C'est alors que Richard se mit à hurler :
— Assassin !
Et le cri fut repris en chœur.
Seul Neil, à présent complètement trempé, demeura silencieux — même quand la Mercedes s'arrêta un instant à sa hauteur.
Le silence se fit une fois encore tandis que les vitres teintées coulissaient, exposant aux regards le visage qui hantait ses rêves et l'obsédait nuit et jour. L'homme plissa ses yeux noirs en lui jetant un regard haineux. C'était un spectacle insupportable pour Neil : cet air de défi triomphant et ce rictus suffisant qu'il aurait voulu effacer à coups de poing.

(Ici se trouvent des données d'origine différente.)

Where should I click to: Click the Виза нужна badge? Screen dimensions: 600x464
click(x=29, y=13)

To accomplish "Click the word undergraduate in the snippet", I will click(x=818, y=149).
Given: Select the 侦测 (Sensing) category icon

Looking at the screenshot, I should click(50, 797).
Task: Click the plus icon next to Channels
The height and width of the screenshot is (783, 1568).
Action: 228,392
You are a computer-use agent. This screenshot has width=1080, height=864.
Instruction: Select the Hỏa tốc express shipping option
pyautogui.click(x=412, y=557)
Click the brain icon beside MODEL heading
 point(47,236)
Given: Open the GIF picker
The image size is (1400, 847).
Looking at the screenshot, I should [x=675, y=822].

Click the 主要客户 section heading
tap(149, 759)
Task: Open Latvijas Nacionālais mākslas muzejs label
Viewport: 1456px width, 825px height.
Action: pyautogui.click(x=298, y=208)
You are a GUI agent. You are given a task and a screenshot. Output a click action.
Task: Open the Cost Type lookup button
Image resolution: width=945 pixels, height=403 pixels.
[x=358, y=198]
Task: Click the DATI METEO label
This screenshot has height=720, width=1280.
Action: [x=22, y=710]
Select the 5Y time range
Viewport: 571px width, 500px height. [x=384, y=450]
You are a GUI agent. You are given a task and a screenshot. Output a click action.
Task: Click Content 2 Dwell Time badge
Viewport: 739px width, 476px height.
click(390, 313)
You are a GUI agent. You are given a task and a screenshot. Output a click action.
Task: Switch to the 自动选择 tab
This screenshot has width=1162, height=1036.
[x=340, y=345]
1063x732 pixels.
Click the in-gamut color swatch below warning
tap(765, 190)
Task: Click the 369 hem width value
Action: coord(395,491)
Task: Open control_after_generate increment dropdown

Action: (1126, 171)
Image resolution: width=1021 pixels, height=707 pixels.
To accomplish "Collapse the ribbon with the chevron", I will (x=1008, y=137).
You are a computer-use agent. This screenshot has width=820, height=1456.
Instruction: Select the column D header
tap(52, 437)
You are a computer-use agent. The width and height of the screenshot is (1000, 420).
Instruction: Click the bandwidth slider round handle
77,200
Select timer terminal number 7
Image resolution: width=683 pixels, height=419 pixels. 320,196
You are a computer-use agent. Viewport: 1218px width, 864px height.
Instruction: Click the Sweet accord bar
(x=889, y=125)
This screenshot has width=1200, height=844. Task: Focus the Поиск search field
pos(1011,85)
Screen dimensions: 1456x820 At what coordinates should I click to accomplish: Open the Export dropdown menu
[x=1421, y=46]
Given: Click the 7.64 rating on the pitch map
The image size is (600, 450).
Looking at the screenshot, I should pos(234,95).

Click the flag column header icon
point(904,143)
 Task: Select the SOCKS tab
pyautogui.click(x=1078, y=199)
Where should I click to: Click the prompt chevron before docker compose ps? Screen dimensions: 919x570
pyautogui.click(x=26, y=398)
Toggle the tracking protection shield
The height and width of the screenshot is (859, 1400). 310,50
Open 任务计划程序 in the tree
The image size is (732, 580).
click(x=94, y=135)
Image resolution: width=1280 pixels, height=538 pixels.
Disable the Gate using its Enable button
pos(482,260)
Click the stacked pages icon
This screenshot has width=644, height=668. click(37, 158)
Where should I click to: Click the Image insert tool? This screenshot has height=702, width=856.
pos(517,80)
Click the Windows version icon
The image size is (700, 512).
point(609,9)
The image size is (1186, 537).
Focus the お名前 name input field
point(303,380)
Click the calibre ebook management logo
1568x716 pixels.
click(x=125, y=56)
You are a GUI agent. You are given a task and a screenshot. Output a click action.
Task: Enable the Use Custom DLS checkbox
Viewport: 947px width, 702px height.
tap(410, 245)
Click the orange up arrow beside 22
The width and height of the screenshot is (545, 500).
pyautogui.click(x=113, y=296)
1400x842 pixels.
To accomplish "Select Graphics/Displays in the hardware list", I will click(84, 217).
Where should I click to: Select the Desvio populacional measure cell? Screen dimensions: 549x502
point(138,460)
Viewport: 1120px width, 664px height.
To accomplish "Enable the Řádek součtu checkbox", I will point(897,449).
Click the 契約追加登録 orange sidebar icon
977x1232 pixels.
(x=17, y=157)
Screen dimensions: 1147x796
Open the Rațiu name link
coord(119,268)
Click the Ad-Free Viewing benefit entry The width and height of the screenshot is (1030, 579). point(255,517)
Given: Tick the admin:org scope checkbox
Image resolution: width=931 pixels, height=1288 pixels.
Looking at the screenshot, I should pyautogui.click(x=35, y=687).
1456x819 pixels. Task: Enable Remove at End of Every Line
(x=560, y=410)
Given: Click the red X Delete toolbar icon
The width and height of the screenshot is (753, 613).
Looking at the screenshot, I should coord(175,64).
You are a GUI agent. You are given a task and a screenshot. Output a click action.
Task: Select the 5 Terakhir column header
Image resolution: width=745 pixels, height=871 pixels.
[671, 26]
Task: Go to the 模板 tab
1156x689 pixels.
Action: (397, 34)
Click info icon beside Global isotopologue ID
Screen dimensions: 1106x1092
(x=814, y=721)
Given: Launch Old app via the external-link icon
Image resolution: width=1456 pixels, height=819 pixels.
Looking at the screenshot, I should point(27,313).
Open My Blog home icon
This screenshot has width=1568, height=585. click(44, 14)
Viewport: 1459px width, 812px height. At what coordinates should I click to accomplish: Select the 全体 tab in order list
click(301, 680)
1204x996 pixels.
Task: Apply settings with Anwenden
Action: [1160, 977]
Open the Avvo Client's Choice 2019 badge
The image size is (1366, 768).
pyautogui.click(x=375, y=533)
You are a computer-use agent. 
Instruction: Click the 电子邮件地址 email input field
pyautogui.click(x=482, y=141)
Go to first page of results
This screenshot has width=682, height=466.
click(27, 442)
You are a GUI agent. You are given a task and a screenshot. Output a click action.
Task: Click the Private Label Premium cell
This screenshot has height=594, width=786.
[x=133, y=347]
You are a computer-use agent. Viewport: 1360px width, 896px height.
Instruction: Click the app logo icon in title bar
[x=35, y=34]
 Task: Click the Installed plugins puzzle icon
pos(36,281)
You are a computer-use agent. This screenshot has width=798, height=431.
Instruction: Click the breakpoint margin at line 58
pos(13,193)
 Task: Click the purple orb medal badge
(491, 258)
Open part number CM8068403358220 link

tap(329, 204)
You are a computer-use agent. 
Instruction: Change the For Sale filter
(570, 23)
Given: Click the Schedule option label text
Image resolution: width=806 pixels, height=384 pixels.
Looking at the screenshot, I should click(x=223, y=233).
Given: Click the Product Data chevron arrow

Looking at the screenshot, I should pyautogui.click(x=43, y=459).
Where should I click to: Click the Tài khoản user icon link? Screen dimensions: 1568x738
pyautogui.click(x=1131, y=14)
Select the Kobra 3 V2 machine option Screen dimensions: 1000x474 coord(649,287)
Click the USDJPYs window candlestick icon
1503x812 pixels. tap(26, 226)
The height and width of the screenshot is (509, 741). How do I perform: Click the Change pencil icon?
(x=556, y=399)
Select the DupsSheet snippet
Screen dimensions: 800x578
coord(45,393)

Les lèvres de l'homme remuèrent, sans qu'il cesse de sourire.
— Va au diable, Davies, lança-t-il.
C'est ce que je mérite, en effet.
— On se retrouvera en enfer, répliqua-t-il entre ses dents serrées.
La femme assise à l'avant de la voiture, sur le siège du passager, murmura quelques mots, et le monstre referma sa vitre. Le moteur vrombit, les pneus crissèrent sur l'asphalte mouillé, puis la Mercedes repartit, laissant derrière elle un nuage de gaz d'échappement comme une ultime provocation.
Les voilà partis, se dit Neil. Vers une nouvelle existence sous d'autres cieux. C'était injuste. Parfaitement inique et révoltant. Un meurtrier sadique avait assassiné quatre jeunes filles, et il s'en allait tranquillement refaire sa vie ailleurs.
Pour l'instant, Neil... Seulement pour l'instant...
Car, bientôt, son goût du sang et ses pulsions meurtrières allaient le reprendre et d'autres jeunes filles seraient ses victimes. D'autres filles allaient mourir, car ce salaud ignorait toute pitié.
Oui, d'autres filles allaient mourir, Neil en était certain.
Mais alors je serai prêt. La prochaine fois, il n'y aura pas de vice déforme. La prochaine fois, ce monstre sadique paiera pour ses crimes.
Il vit la Mercedes tourner au coin de la rue et disparaître de son champ de vision.
La prochaine fois, je l'aurai.
Il en fit le serment silencieux aux quatre jeunes victimes. Je l'aurai, et il paiera pour ses crimes, tous ses crimes.